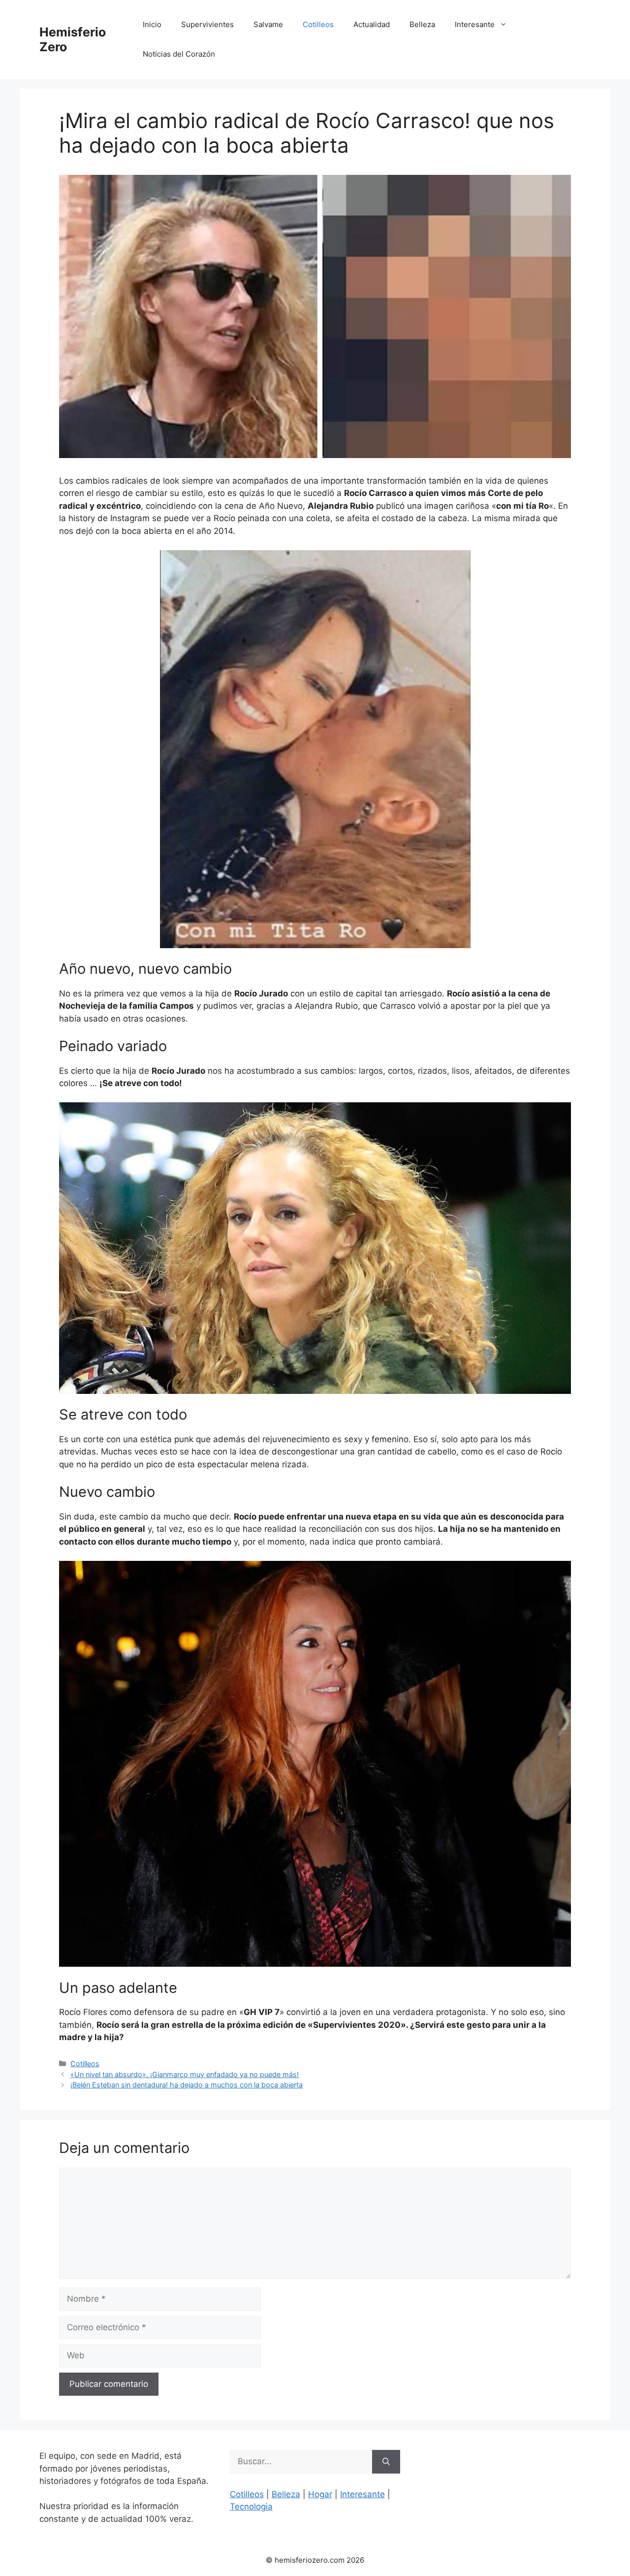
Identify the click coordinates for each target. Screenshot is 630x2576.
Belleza (422, 24)
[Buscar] (386, 2462)
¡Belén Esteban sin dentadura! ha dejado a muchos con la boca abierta (186, 2085)
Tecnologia (251, 2506)
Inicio (152, 24)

^^^^^^^^

*Required work*:
Everything in the data except the pictures must appear in your answer unchanged.

*Answer area*:
Identify the click coordinates for each target. Screenshot is 630x2576.
Belleza (422, 24)
[Buscar] (386, 2462)
¡Belén Esteban sin dentadura! ha dejado a muchos con la boca abierta (186, 2085)
Tecnologia (251, 2506)
Inicio (152, 24)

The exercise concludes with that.